A abertura ficou a cargo das bandas Lugh, de Santa Maria, e Malévola, de Porto Alegre. Os santamarienses, que fazem um som bastante influenciado pelo Celtic Punk de bandas com o Floggin Molly e Dropkick Murphys, deram o pontapé inicial pontualmente às 20h, com um trecho de ?”I’?m Shipping Up to Boston”, do próprio Dropkick. Em seguida, foram várias excelentes composições próprias que empolgaram muito mais que o próprio cover de abertura. As canções da Lugh, oriundas do ótimo álbum “Quando os Canecos Batem”, levantaram o público e a performance da banda, honesta, consistente e bem ensaiada, tornou aquela não apenas a melhor apresentação da noite, mas um dos melhores shows de abertura que este site pode retratar.
Logo após, por volta das 20h45, a banda Malévola, ressussitada especialmente para este evento onde prestou um tributo aos Ramones. Apesar de alguns desencontros (a banda cometeu erros, alguns deles bastante perceptíveis), a força do repertório escolhido agradou o público e a devoção à banda homenageada fez com que o público recebesse a Malévola de braços abertos. No entanto, com menos de 20 minutos de apresentação, um incidente marcou negativamente a noite: de forma desrespeitosa (para não dizer absurda), o telão do Opinião desceu com o show ainda em andamento, o que gerou confusão e desentendimento entre as produções local e nacional.

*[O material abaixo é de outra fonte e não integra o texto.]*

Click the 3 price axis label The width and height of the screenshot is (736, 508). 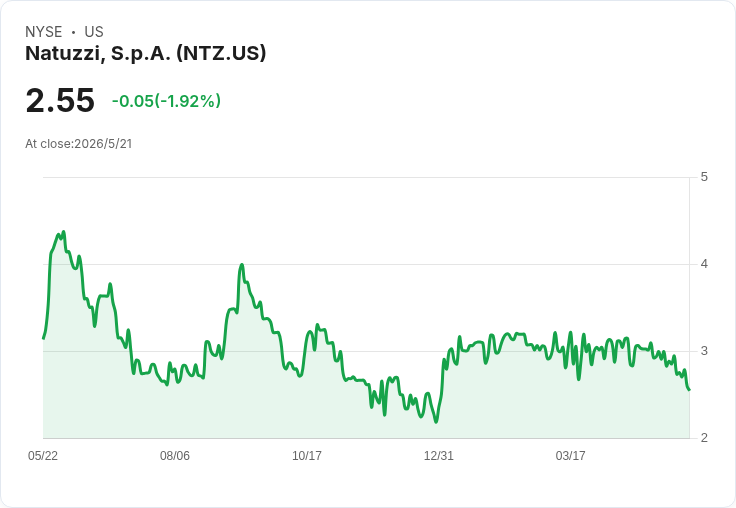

Pouco antes das 22h, CJ Ramone e sua banda subiram ao palco do Opinião já com um clássico: “Judy is a Punk”. Com um baixo bastante peculiar em punho (um Mosrite Silver Bass), a banda toca sem muito empenho. Na sequencia, “Understand Me” e “What We Gonna Do Now?” não empolgaram. A partir dali, o que se viu foi um show mediano, morno, sem brilhantismo. Quatro caras tocando Punk Rock e arrancando aplausos baseados apenas no sucesso pregresso de algumas das mais importantes canções da história do Punk Rock, como “Commando”, “Blitzkrieg Bop”, “Cretin Hop” e “I Wanna be Sedated”, entre outras. Se alguma coisa serviu para tornar o show minimamente interessante, foi por conta de Strenght to Endure, talvez a mais emblemática canção cantada por CJ em sua passagem pelos Ramones e pela homenagem a Joey, Johnny e Dee Dee com “Three Angels”. Sem muito brilhantismo, a apresentação foi marcada muito mais pela memória afetiva dos fãs do que por qualquer outra coisa.